** start Text shown **

Because of the risks noted above, dry or near-dry expansion operations result in the smallest possible refrigerant charge in the evaporator itself, and also minimizes the refrigerant charge in various other parts of the refrigeration system, that being, the liquid lines, liquid receivers, and other components. In view of the wide interest in reducing refrigerant charges in ammonia systems solely for safety reasons, designers and operators of ammonia refrigeration systems have long been motivated to use dry expansion with ammonia as a refrigerant. One of the principal properties of ammonia which makes it desirable as a refrigerant is its high latent heat of vaporization. This physical property results in relatively low mass flow rates for a given cooling capacity. Lower mass flow rates means smaller liquid pipes, and pump sizes, and low pumping power. However, the low mass flow rate of ammonia also results in very small distributor orifice and lead sizes. The very small orifices and small lead sizes result in several serious operational problems which have yet to find acceptable solutions. These problems include, among others, the deposit of scale and dirt from the interior of pipes, valves, and vessels in various locations in a system. For example, this scale and dirt can partially or completely plug orifices and/or leads thereby blocking the flow of the refrigerant. In addition these small orifice sizes can result in the overall refrigeration design having a cooling range of operation that is relatively narrow, that is, the evaporator cannot be operated efficiently under cooling loads which are significantly higher or lower than the design condition of the evaporator. It has long been known that a typical effective operating range of only about 50% to 150% of the rated capacity of the distributor is usually available. In addition to the foregoing, and during hot gas defrosting of an evaporator, the flow of gas through the distributor is severely limited. The high pressure drop of the refrigerant hot gas can cause a number of problems including longer than desired defrost times and, vibration damage may occur in the form of cracks which form in the distributor leads.

** end Text shown **
** start Data segment **

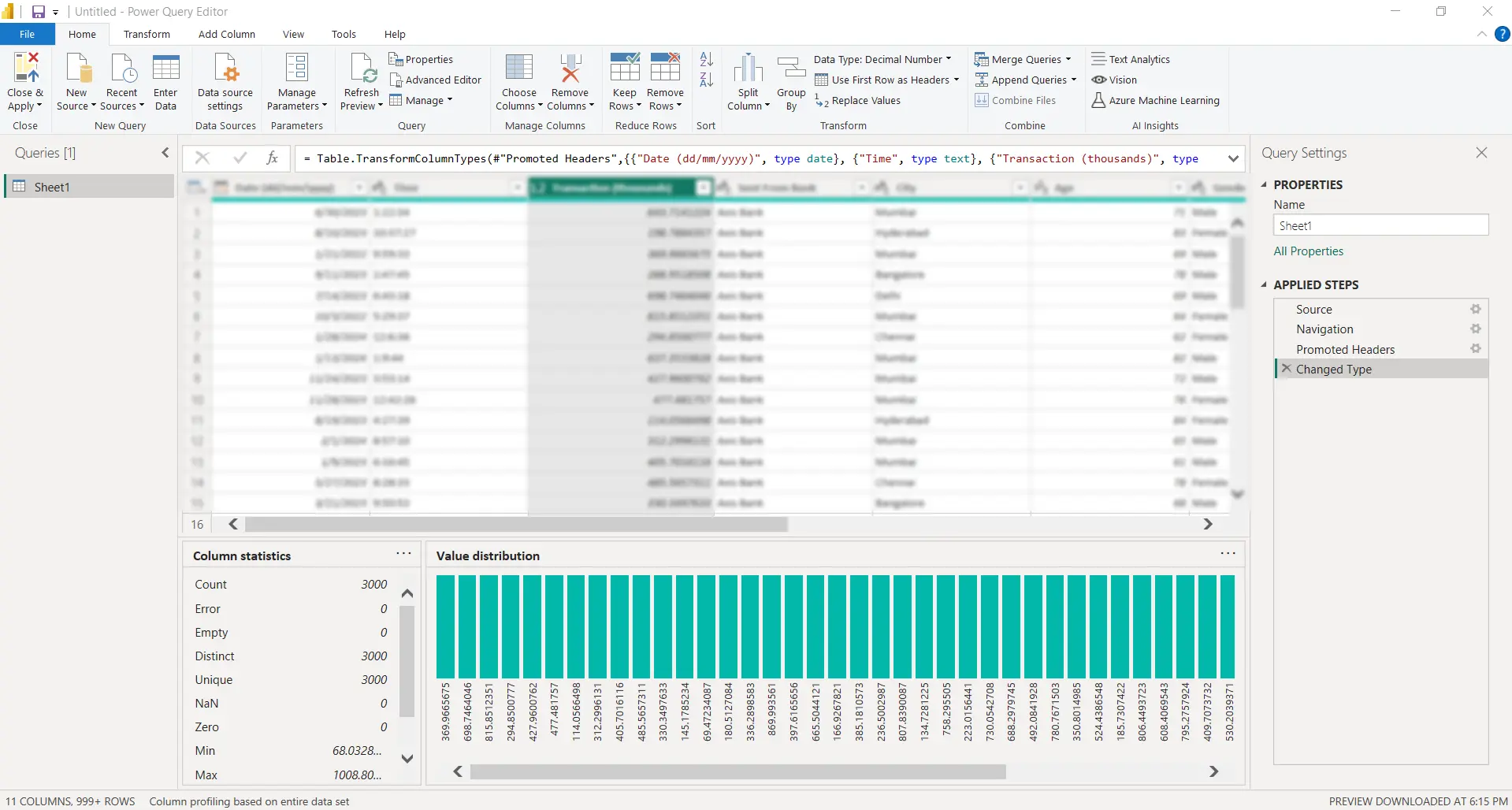The image size is (1512, 810).
Task: Open Azure Machine Learning insights
Action: point(1155,100)
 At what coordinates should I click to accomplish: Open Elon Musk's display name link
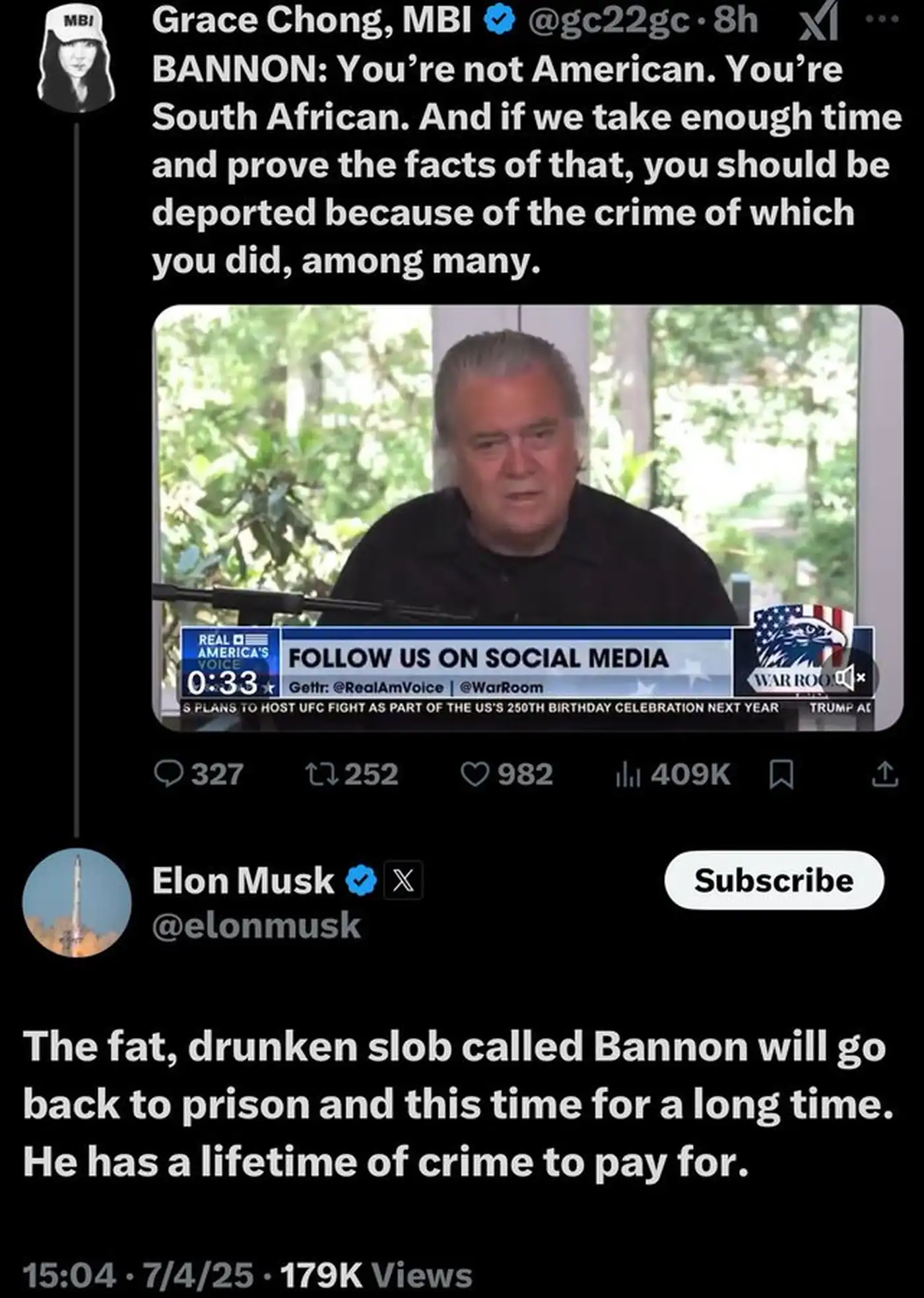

** end Data segment **

__Goal__:
According to the text on ammonia refrigeration, what typical effective operating range is usually available for a distributor?

__Answer__:
About 50% to 150% of the distributor's rated capacity.